What you will do: Collect each line of the records below that contains the string "AlconLighting", and treat uppercase and lowercase letters as different.

Begin

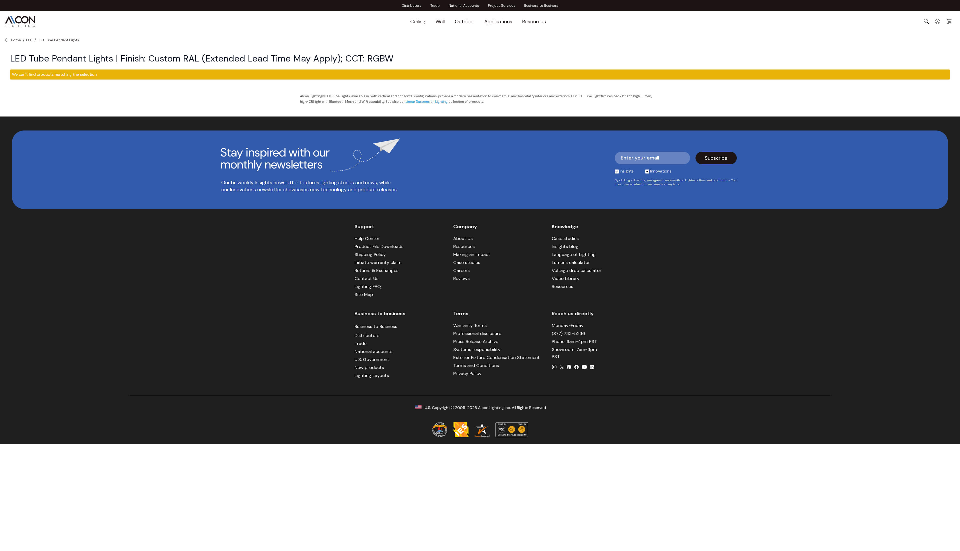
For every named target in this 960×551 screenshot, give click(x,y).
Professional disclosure (477, 333)
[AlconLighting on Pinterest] (569, 367)
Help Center (367, 239)
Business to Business (541, 5)
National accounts (373, 351)
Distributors (411, 5)
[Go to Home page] (20, 21)
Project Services (501, 5)
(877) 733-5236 (568, 333)
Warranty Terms (470, 325)
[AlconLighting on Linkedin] (592, 367)
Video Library (566, 279)
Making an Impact (471, 255)
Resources (534, 21)
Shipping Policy (370, 255)
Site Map (363, 295)
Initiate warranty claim (378, 263)
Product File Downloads (379, 247)
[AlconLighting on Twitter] (562, 367)
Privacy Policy (467, 373)
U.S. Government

End

Answer to this exercise:
[AlconLighting on Pinterest] (569, 367)
[AlconLighting on Linkedin] (592, 367)
[AlconLighting on Twitter] (562, 367)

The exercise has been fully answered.